La persona que por cualquier circunstancia sufra un cambio en su condición de afiliación o tipo de cobertura, tendrá derecho a solicitar la continuidad en la entidad, en cualquiera de los planes.

El Ministerio de Salud y Desarrollo Social determinó que todo usuario que reciba cobertura médico asistencial por parte de una entidad de medicina prepaga, bajo cualquier modalidad de contratación, y que por cualquier circunstancia sufra un cambio en su condición de afiliación o tipo de cobertura, tendrá derecho a solicitar la continuidad en la entidad, en cualquiera de los planes que ésta comercialice al público en general, sin limitación alguna por tipo de plan y conservando su antigüedad, sin que se le pueda exigir valor diferencial alguno en concepto de situaciones preexistentes.

Según la Resolución 163/2018, publicada en el Boletín Oficial, “cuando en la normativa aplicable no se indique otro plazo para la situación específica de que se trate, la solicitud de continuidad deberá realizarse dentro de los 60 días hábiles de conocido por el usuario el cambio en la condición de afiliación y/o tipo de cobertura”.

En este sentido, los integrantes del grupo familiar gozarán del mismo derecho, sin perjuicio de la actitud que adopte el titular u otros miembros del grupo, resultando de aplicación lo dispuesto en el último párrafo del artículo 13 del Decreto Nº 1993/11, reglamentario de la Ley Nº 26.682, para el caso de que fuere el titular quien optare por no continuar con la afiliación.

Asimismo, los usuarios adheridos por contratación grupal o corporativa, podrán solicitar su adhesión directa y la de su grupo familiar a cualquiera de los planes que comercialice al público en general la entidad de medicina prepaga contratada.

Aquellas personas que resulten beneficiarias de los Agentes del Seguro de Salud, cuando el valor de la cuota sea abonado total o parcialmente con recursos de la Seguridad Social previstos como obligatorios, que por cualquier causa interrumpan el vínculo con el Agente del que eran beneficiarios, podrán continuar con o sin su grupo familiar, contratando en forma directa el plan del que gozaban o cualquier otro plan que comercialice al público en general la entidad a la que estén afiliados. “En dicho supuesto conservarán la antigüedad que detentasen en la entidad, sin que tal afiliación directa pueda ser considerada como una nueva afiliación ni se les pueda exigir valor diferencial alguno en concepto de situaciones preexistentes”, explica el texto oficial.

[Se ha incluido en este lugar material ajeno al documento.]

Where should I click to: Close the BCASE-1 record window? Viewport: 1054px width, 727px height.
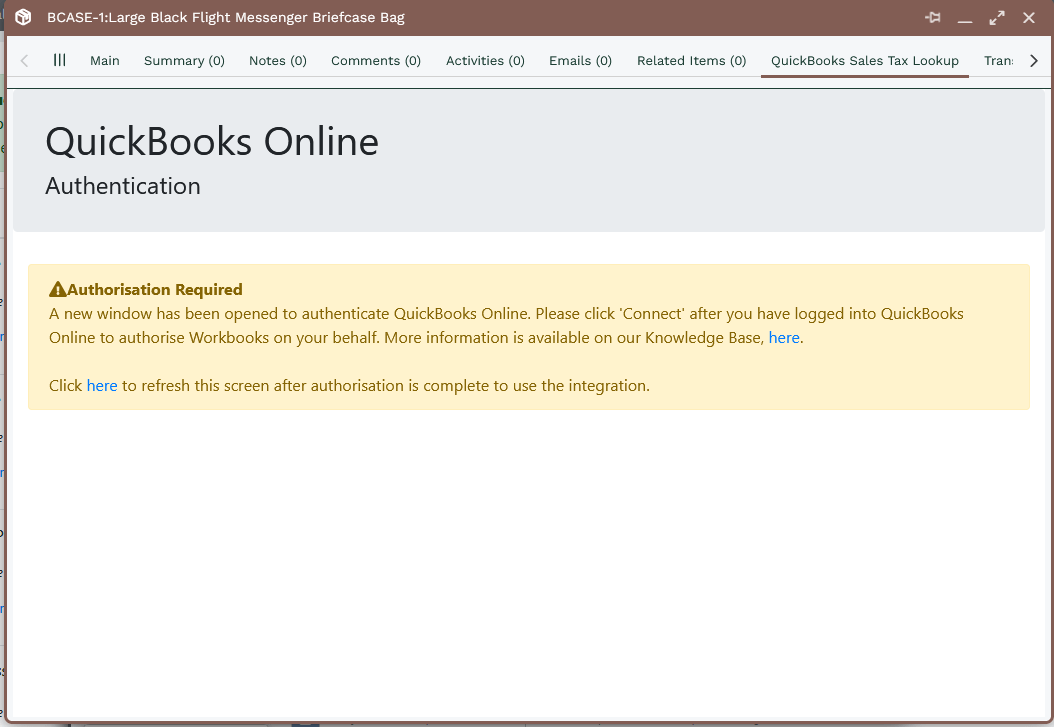[1029, 18]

En tanto, esta medida del Ministerio de Salud y Desarrollo Social prevé que los cambios de plan dentro de una misma entidad, cualquiera sea la modalidad de contratación, no podrán nunca ser considerados como una nueva afiliación ni se podrá exigir al titular y su grupo familiar valor diferencial alguno en concepto de situaciones preexistentes.

Además, en los casos de falta de pago de tres cuotas íntegras y consecutivas, se entenderá que existe continuidad de la relación contractual y las Entidades de Medicina Prepaga no podrán resolver el contrato antes de mandar la intimación correspondiente y si, al mandar la documentación, la persona abona la deuda dentro de los 10 días.